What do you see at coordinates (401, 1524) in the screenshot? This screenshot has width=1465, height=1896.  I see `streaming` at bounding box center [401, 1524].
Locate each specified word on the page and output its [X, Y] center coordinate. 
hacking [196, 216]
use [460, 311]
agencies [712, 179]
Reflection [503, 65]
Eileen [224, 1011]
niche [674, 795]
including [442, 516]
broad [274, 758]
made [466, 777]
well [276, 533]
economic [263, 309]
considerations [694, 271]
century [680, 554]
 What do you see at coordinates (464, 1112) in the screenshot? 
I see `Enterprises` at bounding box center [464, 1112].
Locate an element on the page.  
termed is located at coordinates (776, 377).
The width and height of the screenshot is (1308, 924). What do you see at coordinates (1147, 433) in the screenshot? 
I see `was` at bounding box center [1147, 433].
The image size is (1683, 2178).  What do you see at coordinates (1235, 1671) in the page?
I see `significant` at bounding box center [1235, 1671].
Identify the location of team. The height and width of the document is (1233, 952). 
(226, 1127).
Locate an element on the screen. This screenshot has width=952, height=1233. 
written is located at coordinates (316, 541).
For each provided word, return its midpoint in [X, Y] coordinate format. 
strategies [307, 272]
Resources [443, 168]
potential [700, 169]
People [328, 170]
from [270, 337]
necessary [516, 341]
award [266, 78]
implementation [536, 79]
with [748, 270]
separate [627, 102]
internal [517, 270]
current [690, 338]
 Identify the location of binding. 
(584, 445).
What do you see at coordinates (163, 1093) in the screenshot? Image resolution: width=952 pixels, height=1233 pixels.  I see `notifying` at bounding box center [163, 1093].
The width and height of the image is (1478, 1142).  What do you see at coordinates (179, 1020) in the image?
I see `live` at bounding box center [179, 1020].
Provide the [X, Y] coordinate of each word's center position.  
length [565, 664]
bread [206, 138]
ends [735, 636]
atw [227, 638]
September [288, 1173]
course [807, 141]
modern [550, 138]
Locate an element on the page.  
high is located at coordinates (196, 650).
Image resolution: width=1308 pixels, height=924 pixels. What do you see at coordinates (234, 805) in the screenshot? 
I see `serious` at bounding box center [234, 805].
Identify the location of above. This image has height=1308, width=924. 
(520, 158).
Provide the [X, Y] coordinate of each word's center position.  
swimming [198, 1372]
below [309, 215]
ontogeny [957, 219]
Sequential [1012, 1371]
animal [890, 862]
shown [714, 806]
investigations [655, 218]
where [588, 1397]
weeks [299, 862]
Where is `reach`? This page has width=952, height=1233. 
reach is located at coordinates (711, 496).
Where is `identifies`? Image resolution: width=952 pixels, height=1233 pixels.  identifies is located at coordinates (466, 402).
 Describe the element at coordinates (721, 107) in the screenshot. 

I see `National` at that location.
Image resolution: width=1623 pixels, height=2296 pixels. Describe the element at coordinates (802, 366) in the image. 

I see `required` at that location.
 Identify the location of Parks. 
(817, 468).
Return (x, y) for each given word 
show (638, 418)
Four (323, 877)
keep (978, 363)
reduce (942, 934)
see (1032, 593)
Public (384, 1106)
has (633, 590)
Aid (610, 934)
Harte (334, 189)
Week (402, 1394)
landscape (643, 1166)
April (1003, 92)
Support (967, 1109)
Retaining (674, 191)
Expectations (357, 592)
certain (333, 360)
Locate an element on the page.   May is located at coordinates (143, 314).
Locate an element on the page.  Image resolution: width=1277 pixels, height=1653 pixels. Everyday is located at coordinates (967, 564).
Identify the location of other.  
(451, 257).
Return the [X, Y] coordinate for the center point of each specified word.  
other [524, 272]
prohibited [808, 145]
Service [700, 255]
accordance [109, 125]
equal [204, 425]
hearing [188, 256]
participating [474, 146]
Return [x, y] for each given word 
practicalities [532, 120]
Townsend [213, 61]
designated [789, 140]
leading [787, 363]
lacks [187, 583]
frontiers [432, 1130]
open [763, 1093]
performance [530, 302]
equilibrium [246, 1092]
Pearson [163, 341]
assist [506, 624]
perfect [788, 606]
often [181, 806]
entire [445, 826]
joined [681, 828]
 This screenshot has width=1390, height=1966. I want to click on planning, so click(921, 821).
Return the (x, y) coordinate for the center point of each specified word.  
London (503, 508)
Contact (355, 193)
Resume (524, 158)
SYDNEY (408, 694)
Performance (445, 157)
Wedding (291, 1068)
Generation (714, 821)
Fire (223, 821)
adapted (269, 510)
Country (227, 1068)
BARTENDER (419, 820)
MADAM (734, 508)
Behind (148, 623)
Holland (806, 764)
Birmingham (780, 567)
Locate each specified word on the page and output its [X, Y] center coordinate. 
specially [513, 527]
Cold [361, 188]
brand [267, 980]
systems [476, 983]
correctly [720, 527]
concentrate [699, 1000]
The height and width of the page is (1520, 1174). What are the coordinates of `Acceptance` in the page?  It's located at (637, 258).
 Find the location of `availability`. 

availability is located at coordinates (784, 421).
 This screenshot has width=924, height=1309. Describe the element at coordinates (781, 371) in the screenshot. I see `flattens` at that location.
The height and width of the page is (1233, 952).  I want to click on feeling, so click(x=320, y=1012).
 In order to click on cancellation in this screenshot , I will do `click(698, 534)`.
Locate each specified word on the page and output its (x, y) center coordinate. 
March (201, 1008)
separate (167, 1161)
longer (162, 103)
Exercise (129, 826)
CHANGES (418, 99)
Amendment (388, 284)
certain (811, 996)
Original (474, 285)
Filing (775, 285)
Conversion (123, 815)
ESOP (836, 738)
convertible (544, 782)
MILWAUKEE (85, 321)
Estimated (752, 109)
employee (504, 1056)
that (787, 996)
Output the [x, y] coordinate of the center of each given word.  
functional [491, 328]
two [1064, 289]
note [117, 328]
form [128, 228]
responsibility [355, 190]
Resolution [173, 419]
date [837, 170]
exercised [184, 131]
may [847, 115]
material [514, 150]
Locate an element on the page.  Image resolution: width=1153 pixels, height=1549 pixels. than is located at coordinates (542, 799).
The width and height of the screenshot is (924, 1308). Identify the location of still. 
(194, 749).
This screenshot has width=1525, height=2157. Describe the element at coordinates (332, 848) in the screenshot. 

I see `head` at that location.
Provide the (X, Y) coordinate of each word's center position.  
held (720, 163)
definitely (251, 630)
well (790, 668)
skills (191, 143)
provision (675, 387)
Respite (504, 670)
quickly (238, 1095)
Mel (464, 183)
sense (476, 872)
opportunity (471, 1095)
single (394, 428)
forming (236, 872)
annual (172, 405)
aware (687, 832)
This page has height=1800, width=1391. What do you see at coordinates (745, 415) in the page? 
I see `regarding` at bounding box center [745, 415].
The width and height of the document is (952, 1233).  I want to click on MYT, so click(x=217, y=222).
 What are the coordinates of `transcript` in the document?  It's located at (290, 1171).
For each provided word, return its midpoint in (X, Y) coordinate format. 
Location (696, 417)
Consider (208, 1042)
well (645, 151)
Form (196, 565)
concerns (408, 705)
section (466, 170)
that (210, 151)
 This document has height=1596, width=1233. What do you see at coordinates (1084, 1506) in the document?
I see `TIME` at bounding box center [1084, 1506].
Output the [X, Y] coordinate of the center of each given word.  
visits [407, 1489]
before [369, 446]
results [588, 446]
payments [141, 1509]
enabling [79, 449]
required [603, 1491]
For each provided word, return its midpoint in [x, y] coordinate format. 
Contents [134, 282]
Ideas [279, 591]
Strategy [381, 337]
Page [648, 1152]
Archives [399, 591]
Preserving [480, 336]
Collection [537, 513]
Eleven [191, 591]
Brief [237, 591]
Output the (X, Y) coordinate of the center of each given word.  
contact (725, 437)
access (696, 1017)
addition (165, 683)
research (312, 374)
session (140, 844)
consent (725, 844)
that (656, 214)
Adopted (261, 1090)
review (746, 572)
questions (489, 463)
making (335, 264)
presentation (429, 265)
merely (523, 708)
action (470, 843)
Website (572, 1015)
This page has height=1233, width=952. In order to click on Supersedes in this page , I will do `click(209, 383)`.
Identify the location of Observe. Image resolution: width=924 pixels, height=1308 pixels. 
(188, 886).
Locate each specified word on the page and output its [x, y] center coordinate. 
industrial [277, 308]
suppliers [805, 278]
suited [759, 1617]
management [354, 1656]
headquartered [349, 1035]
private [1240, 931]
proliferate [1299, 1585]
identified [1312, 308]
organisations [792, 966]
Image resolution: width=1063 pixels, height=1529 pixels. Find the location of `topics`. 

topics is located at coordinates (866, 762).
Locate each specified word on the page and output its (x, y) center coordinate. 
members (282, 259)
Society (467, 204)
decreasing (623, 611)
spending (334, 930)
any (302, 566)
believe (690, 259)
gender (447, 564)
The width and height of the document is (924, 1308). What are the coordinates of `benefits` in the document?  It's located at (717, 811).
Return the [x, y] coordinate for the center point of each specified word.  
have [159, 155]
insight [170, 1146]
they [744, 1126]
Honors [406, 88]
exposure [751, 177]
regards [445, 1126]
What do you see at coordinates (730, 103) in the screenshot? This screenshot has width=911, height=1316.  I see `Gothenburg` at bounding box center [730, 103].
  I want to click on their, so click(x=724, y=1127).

→ **Problem requirements**: Rewrite only the lines from the one containing "What do you see at coordinates (163, 1093)" through the one containing "(451, 257).", putting "Find the position of" wherever "Identify the location of" appears and leaving everything else unchanged.

→ **Exercise response**:
What do you see at coordinates (163, 1093) in the screenshot? Image resolution: width=952 pixels, height=1233 pixels.  I see `notifying` at bounding box center [163, 1093].
The width and height of the image is (1478, 1142).  What do you see at coordinates (179, 1020) in the image?
I see `live` at bounding box center [179, 1020].
Provide the [X, Y] coordinate of each word's center position.  
length [565, 664]
bread [206, 138]
ends [735, 636]
atw [227, 638]
September [288, 1173]
course [807, 141]
modern [550, 138]
Locate an element on the page.  
high is located at coordinates (196, 650).
Image resolution: width=1308 pixels, height=924 pixels. What do you see at coordinates (234, 805) in the screenshot? 
I see `serious` at bounding box center [234, 805].
Find the position of above. This image has height=1308, width=924. 
(520, 158).
Provide the [X, Y] coordinate of each word's center position.  
swimming [198, 1372]
below [309, 215]
ontogeny [957, 219]
Sequential [1012, 1371]
animal [890, 862]
shown [714, 806]
investigations [655, 218]
where [588, 1397]
weeks [299, 862]
Where is `reach`? This page has width=952, height=1233. 
reach is located at coordinates (711, 496).
Where is `identifies`? Image resolution: width=952 pixels, height=1233 pixels.  identifies is located at coordinates (466, 402).
 Describe the element at coordinates (721, 107) in the screenshot. 

I see `National` at that location.
Image resolution: width=1623 pixels, height=2296 pixels. Describe the element at coordinates (802, 366) in the image. 

I see `required` at that location.
 Find the position of Parks. 
(817, 468).
Return (x, y) for each given word 
show (638, 418)
Four (323, 877)
keep (978, 363)
reduce (942, 934)
see (1032, 593)
Public (384, 1106)
has (633, 590)
Aid (610, 934)
Harte (334, 189)
Week (402, 1394)
landscape (643, 1166)
April (1003, 92)
Support (967, 1109)
Retaining (674, 191)
Expectations (357, 592)
certain (333, 360)
Locate an element on the page.   May is located at coordinates (143, 314).
Locate an element on the page.  Image resolution: width=1277 pixels, height=1653 pixels. Everyday is located at coordinates (967, 564).
Find the position of other.  
(451, 257).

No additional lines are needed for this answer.